I’m creating a shared library from C code that has a number of OpenACC pragmas using NVHPC SDK 24.3. As compile options I have this:
-O2 -gopt -c99 -fPIC -acc -Minfo=accel -gpu=cuda11.8,ccall,lineinfo -tp=x86-64-v3
Now in my understanding -acc defaults to -acc=gpu so it should only generate GPU code, right? Looks like it contains CPU code as well:
The C-Code that gets compiled into this lib contains something like this, so it implicitely prints some statistics on what’s going on when the lib gets called:
#ifdef _OPENACC
printf("attempting to dump present table\n");
acc_present_dump_all();
printf("kernels since start: %u\n", acc_kernels());
#endif
When I link against this with g++ I’m getting a binary that prints present tables and shows a positive number for kernels since start. It is also pretty quick. Using nsys profile on it shows data transfers, kernel calls and so on as expected.
When I use nvc++ instead without -acc options I’m getting a binary that consistently shows “kernels since start: 0”, dumps no present table and is noticably slower – as if it were running a CPU version of the code. Same result with “nvc++ -acc=host”, “nvc++ -acc=multicore” or “nvc++ -acc=host,multicore”. Only if I use nvc++ -acc or any combination that contains gpu do I get the gpu version. nsys profile also shows gpu things happening only when -acc contains gpu or nothing, and “does not contain […]” otherwise.

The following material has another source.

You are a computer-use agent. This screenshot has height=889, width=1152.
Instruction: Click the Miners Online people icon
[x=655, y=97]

Now… What is going on? Why does my shared lib contain both cpu and gpu code? Can I force this with -acc=gpu,multicore? How and where is chosen which version to run? If I were to run the gcc compiled binary on a host without gpu, would it fallback to the CPU code? That would actually be nice in our case, though this did confuse me to no end initially. Any insight would be apreciated. I haven’t managed to boil it down into a minimum reproducer unfortunately or I would share that…

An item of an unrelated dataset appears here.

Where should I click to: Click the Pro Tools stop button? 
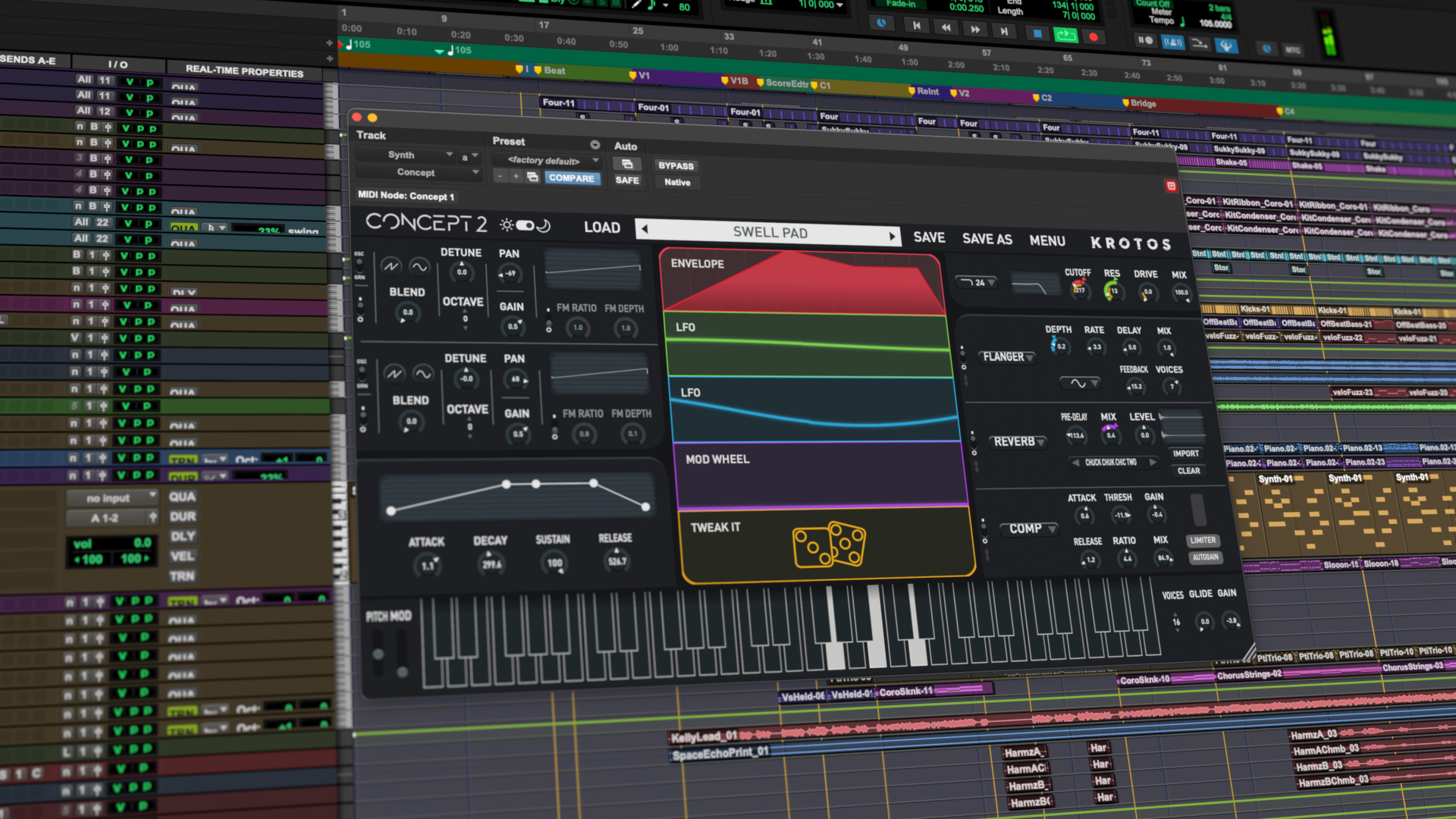(1037, 33)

OpenACC can be put into shared objects when building with C (nvc) or Fortran (nvfortran). However, we don’t support device linking of shared objects when using C++ (nvc++). So for this case, you may need to add “-gpu=nordc” so relocatable device code is not used and the device link step is skipped.
I am unclear in that you say that this is C code, but it appears that you are using nvc++? If so, then you can also try using nvc instead of nvc++.
Likely what’s happening here is that since no device linking is done, at runtime it can’t detect that the device is available so is using the host fallback. When you link with “nvc++ -acc” the device link does occur, and why it works. g++ doesn’t know how to do device linking.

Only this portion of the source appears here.